Réunion du 31 mars 2009 à 17h30
Commission des affaires étrangères

Photo issue du site de l'Assemblée nationale ou de WikipediaLoïc Bouvard, rapporteur :

Le projet de loi qui vous est soumis pour avis programme les dépenses militaires de notre pays pour six ans. Son exécution a déjà commencé, 2009 en constituant la première annuité.

Ce texte dote les armées de 185 milliards d'euros de crédits pour la période 2009-2014, et prévoit un effort continu au cours de la période 2015 – 2020. Les mesures qu'il contient nous permettront de disposer d'un outil militaire plus efficace, car modernisé et plus mobile. Une telle réforme s'impose, à l'heure où notre pays entame une importante évolution stratégique.

En annonçant officiellement, le 11 mars dernier, que la France reprendrait toute sa place au sein des structures de commandement intégrées de l'OTAN, le Président de la République a choisi de mettre fin à une situation qui, en fait, desservait nos intérêts depuis un certain temps. En effet, alors que notre pays assume une part importante des charges financières et humaines nécessaires au fonctionnement et aux opérations de l'OTAN, il ne prend part ni à la planification des missions auxquelles il participe, ni à la définition de la stratégie de l'Alliance pour l'avenir. Je crois au contraire qu'il est important pour la France de participer à la rénovation du lien transatlantique !

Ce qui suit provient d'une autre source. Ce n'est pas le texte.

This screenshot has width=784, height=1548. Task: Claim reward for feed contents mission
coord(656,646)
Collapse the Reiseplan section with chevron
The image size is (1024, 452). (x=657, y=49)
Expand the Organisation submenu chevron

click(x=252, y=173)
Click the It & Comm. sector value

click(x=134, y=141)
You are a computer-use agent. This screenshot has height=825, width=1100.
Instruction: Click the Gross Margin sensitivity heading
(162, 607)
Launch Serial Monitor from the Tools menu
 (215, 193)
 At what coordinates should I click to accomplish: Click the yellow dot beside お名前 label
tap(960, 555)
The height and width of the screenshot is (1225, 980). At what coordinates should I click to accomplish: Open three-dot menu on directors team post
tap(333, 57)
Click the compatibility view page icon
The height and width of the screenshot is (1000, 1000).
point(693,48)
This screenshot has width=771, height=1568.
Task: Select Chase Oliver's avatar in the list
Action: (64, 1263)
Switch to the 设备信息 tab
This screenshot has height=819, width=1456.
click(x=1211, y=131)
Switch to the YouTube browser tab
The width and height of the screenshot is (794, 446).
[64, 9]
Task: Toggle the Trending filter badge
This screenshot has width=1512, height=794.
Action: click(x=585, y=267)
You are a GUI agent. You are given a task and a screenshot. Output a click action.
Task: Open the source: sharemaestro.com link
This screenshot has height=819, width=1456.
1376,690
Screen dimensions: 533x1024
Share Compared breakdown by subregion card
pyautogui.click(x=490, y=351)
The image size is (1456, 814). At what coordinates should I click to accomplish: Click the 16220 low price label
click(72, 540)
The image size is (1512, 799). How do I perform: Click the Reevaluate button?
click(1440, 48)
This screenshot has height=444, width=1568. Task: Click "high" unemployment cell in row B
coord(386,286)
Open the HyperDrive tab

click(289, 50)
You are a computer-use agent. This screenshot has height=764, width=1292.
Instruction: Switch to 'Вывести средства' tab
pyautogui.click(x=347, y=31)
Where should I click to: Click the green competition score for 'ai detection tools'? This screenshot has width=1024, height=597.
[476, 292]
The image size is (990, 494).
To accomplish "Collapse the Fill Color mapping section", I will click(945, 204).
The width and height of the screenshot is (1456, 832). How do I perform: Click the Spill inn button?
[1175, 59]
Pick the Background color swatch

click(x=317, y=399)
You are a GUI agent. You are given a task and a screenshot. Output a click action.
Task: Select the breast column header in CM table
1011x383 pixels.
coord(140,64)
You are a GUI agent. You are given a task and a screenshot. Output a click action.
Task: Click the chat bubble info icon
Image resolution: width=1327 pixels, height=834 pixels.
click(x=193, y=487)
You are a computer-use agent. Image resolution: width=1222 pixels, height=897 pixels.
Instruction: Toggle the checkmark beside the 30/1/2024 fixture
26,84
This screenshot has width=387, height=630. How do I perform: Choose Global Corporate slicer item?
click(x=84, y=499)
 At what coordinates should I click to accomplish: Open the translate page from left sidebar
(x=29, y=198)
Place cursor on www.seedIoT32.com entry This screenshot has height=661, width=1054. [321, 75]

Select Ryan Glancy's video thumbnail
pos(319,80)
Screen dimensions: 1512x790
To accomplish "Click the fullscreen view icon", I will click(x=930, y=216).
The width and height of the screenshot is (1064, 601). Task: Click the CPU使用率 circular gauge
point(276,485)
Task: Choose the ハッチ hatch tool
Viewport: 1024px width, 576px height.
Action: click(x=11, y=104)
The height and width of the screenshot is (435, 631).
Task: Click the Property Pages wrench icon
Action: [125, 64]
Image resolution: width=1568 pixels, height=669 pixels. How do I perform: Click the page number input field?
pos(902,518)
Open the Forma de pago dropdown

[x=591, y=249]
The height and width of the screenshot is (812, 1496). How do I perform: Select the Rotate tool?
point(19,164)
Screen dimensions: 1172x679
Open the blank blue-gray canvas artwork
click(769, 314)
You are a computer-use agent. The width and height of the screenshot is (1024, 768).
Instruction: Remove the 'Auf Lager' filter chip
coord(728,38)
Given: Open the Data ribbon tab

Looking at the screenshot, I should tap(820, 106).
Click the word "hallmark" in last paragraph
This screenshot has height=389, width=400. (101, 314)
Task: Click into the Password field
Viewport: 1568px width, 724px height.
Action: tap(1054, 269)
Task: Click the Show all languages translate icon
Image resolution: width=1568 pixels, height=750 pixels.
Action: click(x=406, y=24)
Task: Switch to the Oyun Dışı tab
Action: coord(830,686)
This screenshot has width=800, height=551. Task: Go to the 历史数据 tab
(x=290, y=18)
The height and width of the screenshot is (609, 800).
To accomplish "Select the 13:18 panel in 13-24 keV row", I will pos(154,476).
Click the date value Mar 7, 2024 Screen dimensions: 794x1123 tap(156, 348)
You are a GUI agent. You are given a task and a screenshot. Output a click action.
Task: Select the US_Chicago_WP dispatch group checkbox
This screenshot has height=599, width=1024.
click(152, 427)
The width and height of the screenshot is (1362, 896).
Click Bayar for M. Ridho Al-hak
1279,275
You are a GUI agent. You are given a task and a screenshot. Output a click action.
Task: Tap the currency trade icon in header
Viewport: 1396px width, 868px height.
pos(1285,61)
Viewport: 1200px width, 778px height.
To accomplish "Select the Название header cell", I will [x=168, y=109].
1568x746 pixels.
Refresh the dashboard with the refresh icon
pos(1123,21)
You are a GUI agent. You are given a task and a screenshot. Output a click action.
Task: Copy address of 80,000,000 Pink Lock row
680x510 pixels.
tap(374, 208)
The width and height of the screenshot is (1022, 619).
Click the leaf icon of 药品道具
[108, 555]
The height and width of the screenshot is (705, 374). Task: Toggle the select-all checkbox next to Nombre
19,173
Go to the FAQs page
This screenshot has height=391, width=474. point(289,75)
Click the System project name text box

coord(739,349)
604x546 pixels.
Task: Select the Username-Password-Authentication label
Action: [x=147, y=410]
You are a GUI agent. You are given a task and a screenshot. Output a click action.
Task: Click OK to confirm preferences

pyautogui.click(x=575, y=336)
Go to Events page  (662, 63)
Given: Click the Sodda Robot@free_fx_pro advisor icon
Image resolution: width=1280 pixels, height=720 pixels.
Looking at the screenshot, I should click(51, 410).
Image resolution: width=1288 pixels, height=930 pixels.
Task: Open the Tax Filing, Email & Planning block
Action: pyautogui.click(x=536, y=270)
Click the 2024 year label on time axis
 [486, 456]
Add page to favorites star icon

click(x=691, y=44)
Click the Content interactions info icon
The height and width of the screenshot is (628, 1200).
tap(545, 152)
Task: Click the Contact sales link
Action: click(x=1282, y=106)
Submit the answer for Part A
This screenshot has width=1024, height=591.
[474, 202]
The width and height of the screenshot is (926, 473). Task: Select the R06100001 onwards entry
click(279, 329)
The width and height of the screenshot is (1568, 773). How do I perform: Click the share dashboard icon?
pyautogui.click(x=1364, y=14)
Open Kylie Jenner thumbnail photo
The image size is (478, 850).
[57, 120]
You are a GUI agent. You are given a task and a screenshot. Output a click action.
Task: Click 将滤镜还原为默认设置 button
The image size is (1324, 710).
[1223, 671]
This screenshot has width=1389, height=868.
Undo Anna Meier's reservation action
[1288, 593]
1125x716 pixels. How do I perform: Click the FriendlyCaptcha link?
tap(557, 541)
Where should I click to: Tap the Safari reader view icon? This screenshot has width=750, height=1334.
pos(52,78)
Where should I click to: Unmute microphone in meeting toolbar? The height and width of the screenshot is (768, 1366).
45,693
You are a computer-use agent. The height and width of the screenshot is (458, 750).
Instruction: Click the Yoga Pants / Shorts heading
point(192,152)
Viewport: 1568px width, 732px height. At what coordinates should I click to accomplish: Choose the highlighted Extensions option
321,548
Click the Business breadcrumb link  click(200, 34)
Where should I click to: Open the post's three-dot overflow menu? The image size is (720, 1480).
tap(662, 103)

Le projet de loi de programmation pour 2009 – 2014 indique les conditions de notre retour au sein de l'OTAN : nos forces nucléaires restent indépendantes, nous conservons une capacité autonome d'appréciation des situations et sommes libres de participer ou non à une mission; enfin, aucune troupe française ne sera placée sous commandement étranger en temps de paix.

Nos alliés américains et européens attendaient ce retour depuis longtemps, et l'ont unanimement salué, comme le savent bien ceux qui, comme moi, participent aux travaux de l'assemblée parlementaire de l'OTAN. Une fois ce rapprochement effectué, la France sera mieux à même de développer l'Europe de la défense, en partenariat avec les Etats-Unis.

Sur ce point, je ne peux que citer Mme Michèle Alliot-Marie, ministre de la défense de 2002 à 2007 : « les réticences de certains pays européens à faire les efforts nécessaires pour renforcer la Défense européenne seront d'autant plus faciles à surmonter qu'ils auront l'assurance que celle-ci ne se construit pas contre l'OTAN ». Ce changement d'attitude est nécessaire : alors que 21 des Etats membres de l'Union européenne participent à l'OTAN, la France et la Grande-Bretagne représentent à elles seules près de la moitié des dépenses européennes d'investissement militaire, et les deux tiers des budgets de recherche !

De plus, parce qu'une fois ce retour accompli, la France sera mieux en mesure de participer à ce que l'on peut appeler « l'européanisation » de l'OTAN. Notre pays devrait ainsi diriger le commandement allié pour la transformation, situé à Norfolk, dont la tâche est d'adapter l'OTAN aux nouvelles conditions géopolitiques, dans lesquelles la Russie n'est plus un ennemi, et qui voient émerger des puissances nouvelles, comme la Chine et l'Inde.

Présente dans l'OTAN, la France n'en abandonne pas pour autant ses ambitions européennes. Le deuxième semestre 2008 a été l'occasion de montrer notre attachement au projet d'Europe de la défense, né à Saint-Malo en 1998 et explicitement rappelé dans le rapport annexé au présent projet de loi. De nombreuses initiatives ont été lancées sous la Présidence française de l'Union européenne, parmi lesquelles je retiendrai les deux plus emblématiques. D'abord, la création d'un programme de formation et d'échanges pour les officiers européens. De cet « Erasmus militaire », nous pouvons attendre l'émergence d'une doctrine militaire commune.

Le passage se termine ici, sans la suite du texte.